(Pixel coordinate grounding data)

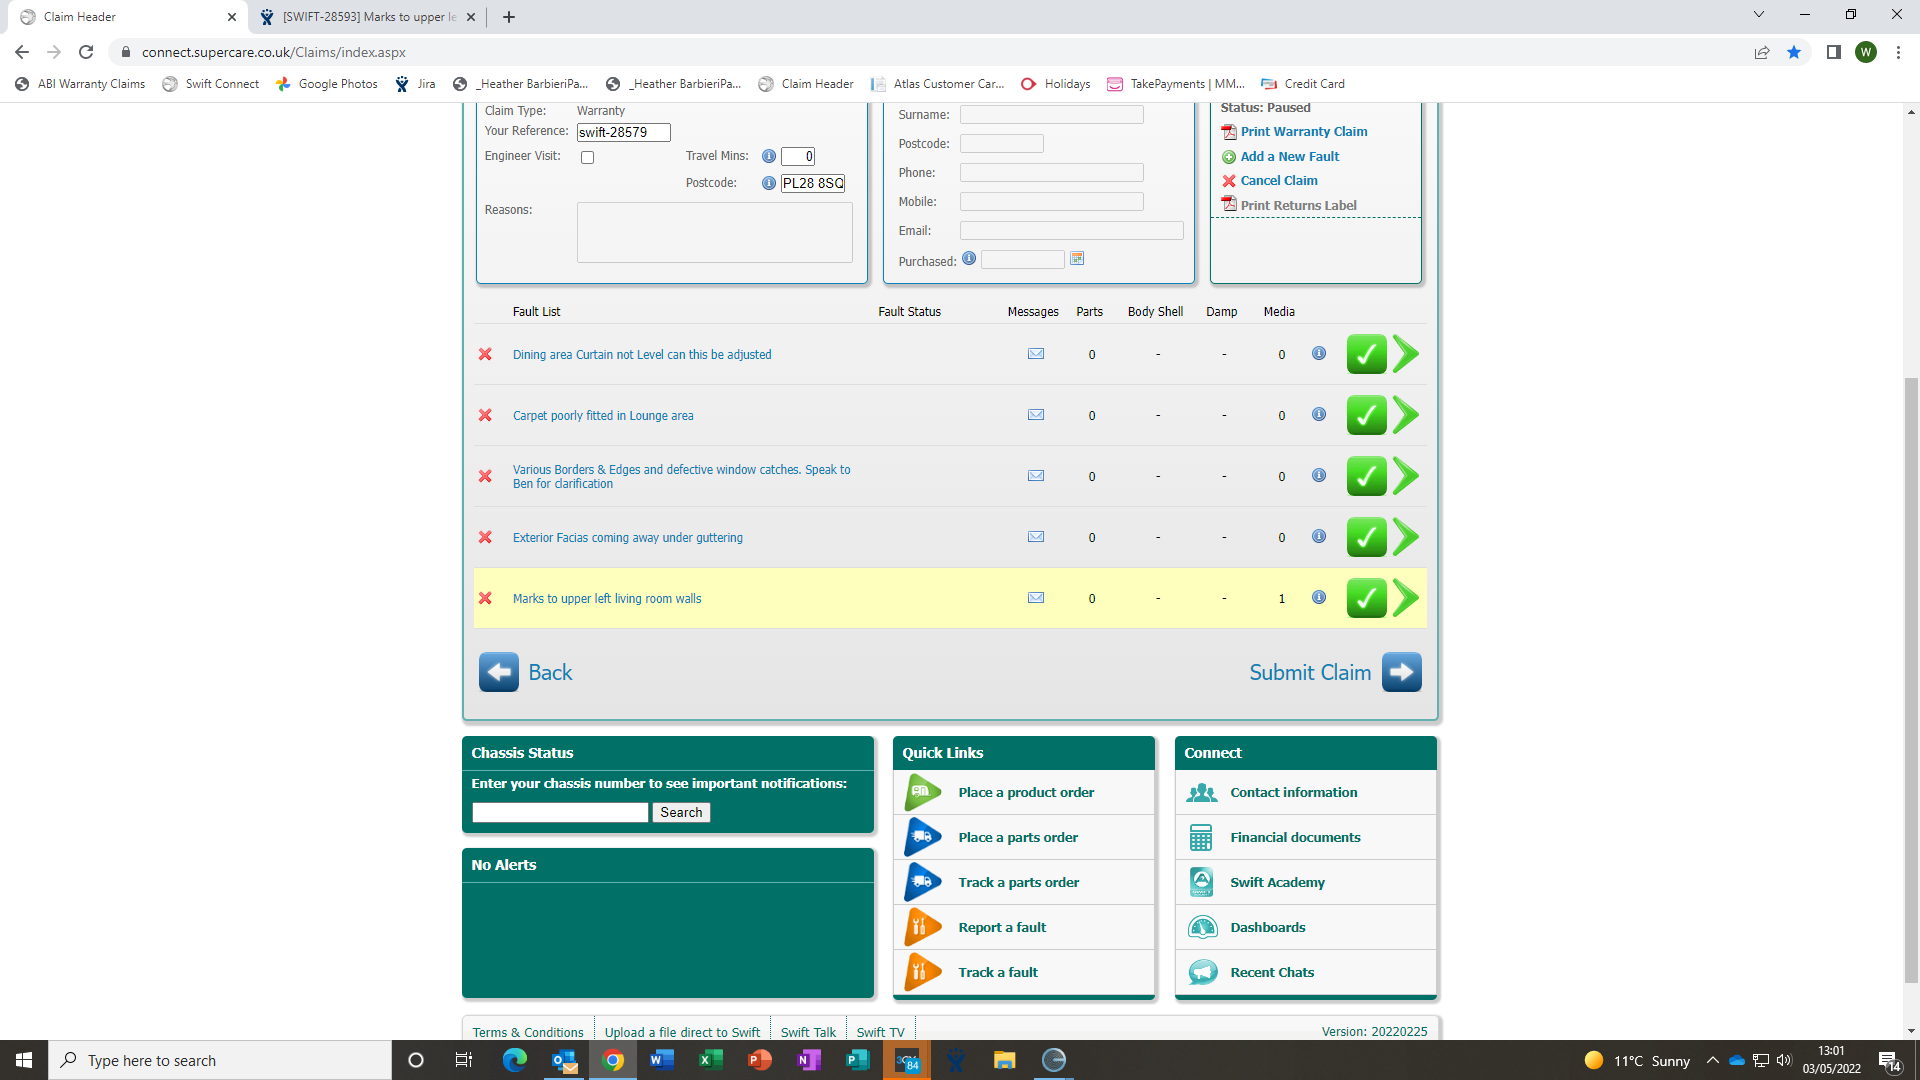Click Submit Claim arrow icon
This screenshot has height=1080, width=1920.
1401,672
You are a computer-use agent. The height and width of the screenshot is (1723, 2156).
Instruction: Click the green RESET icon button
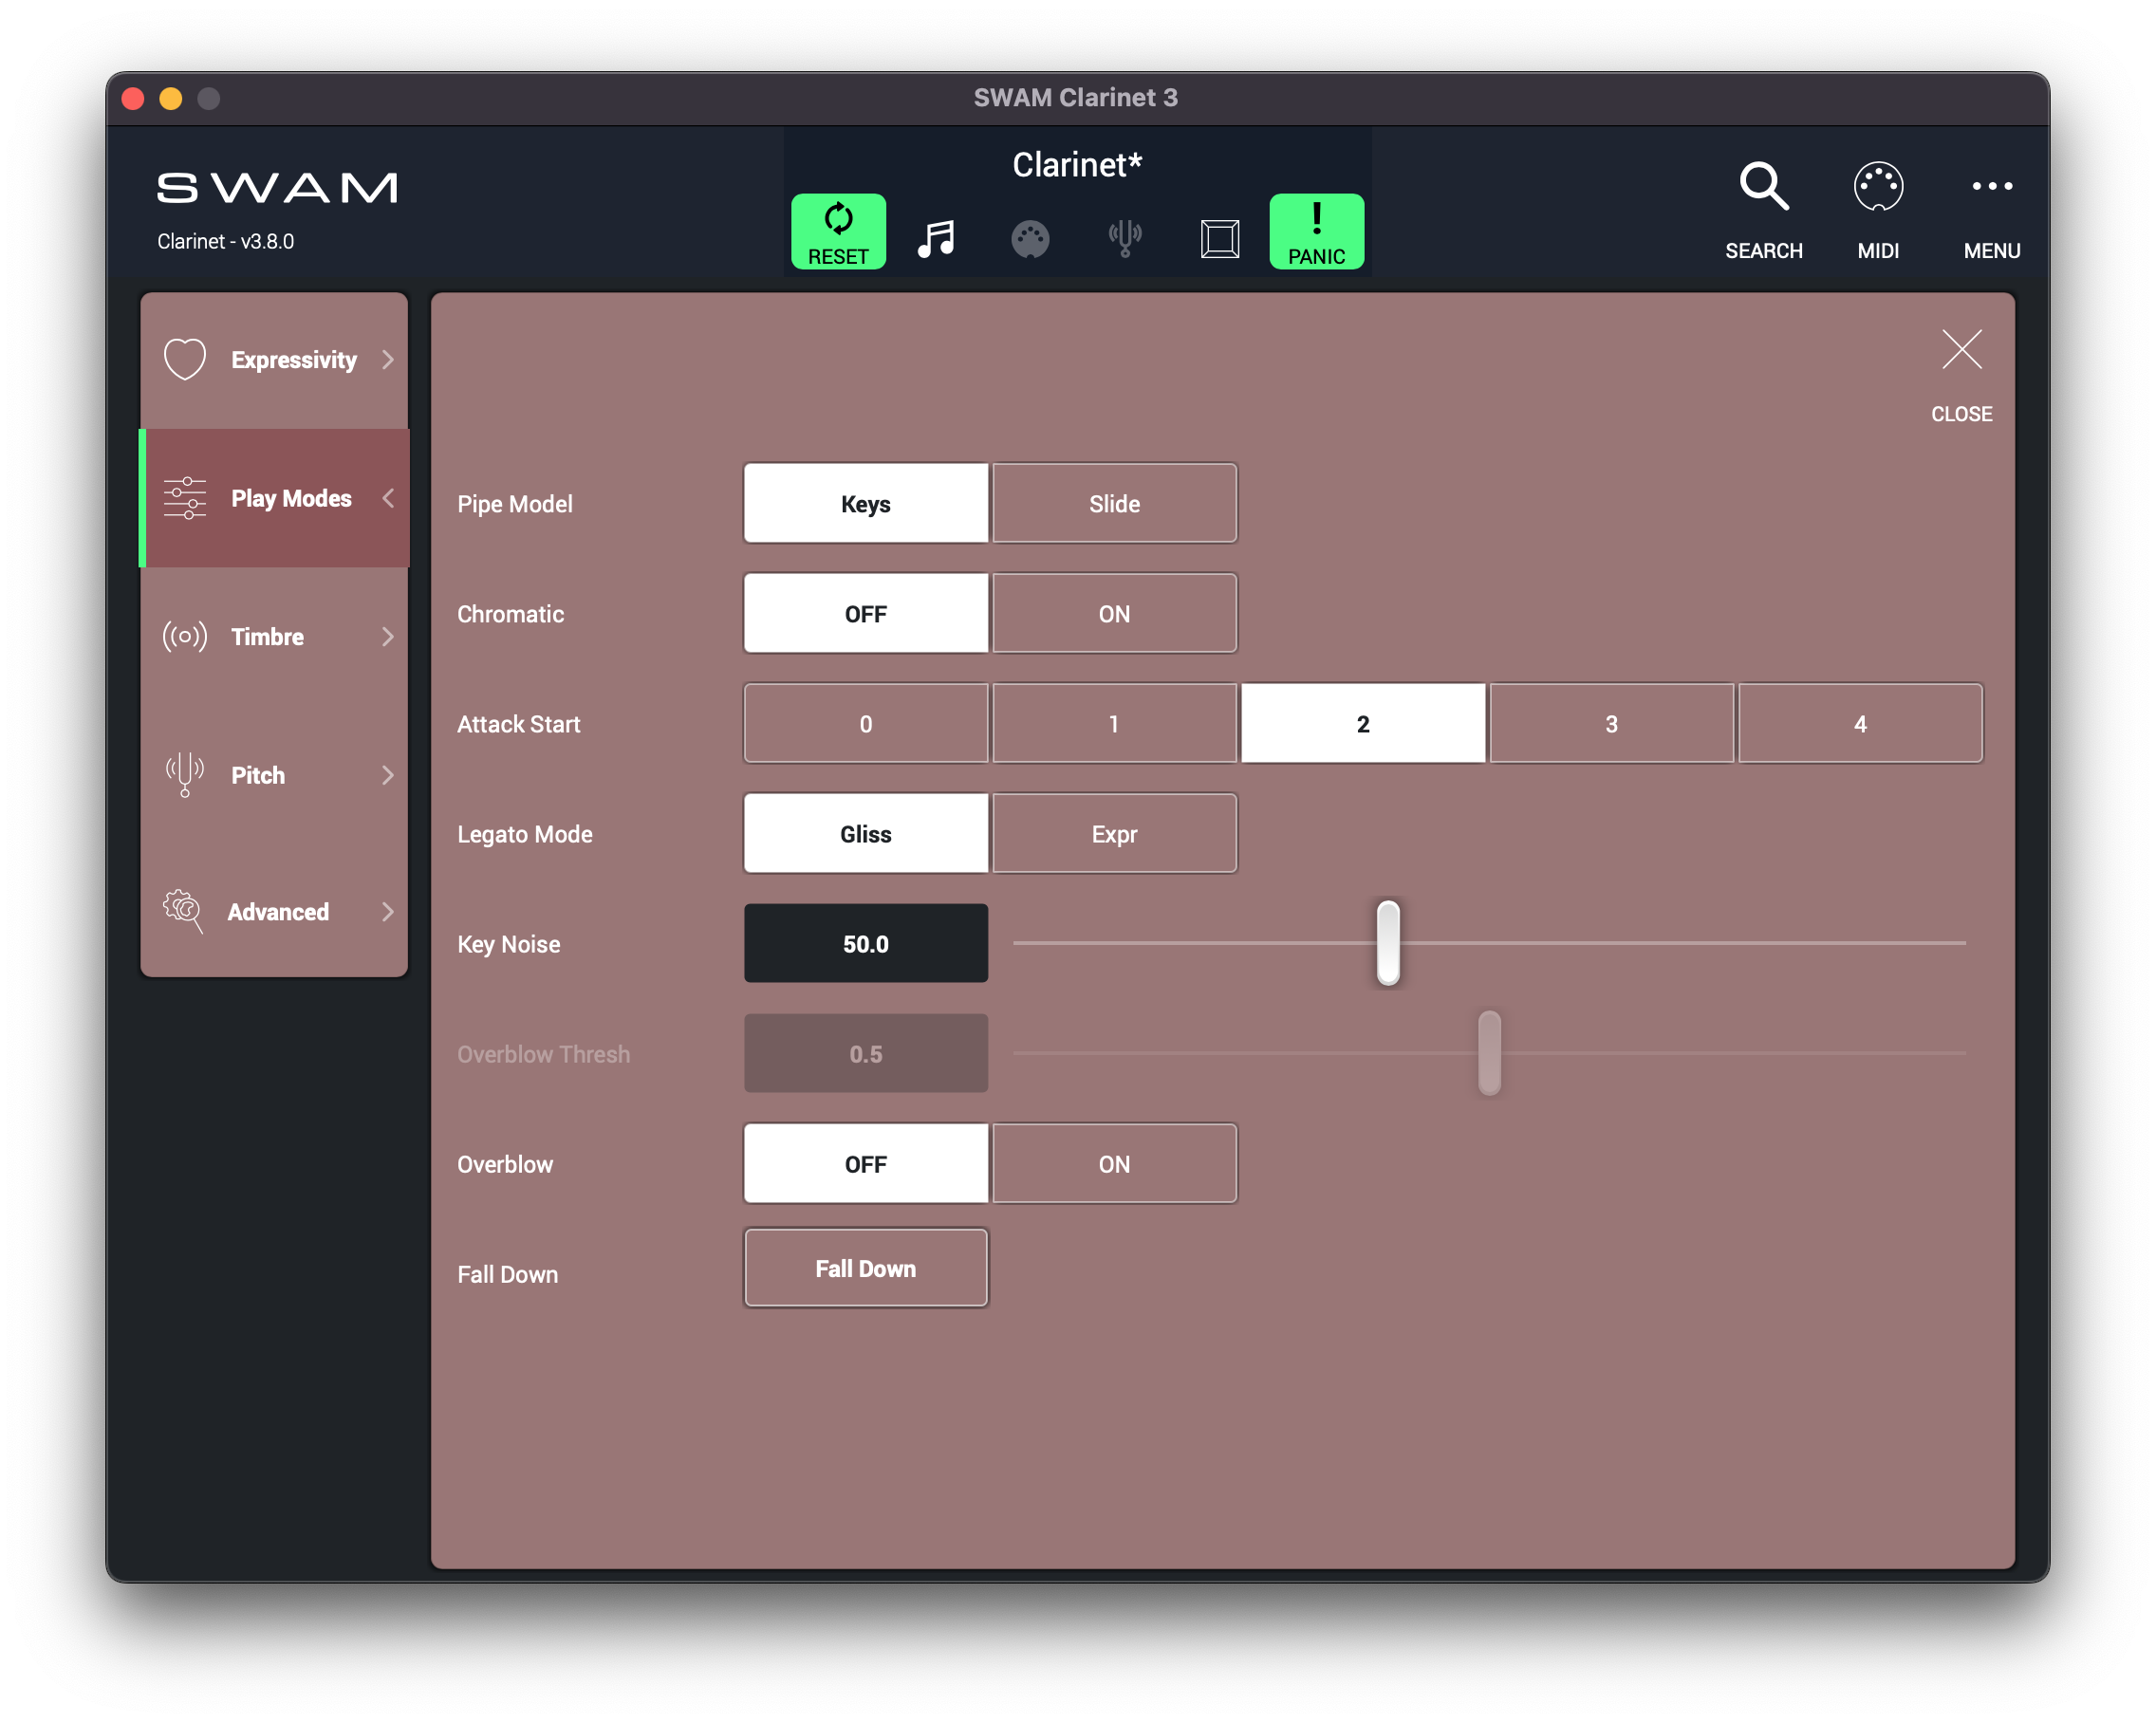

#### The task
Extract the run of lines beginning with the line that holds "You are a computer-use" and ending at the last line of the data, inclusive. Exclude any pictures from the copy.

#### Reply
You are a computer-use agent. The height and width of the screenshot is (1723, 2156).
Instruction: Click the green RESET icon button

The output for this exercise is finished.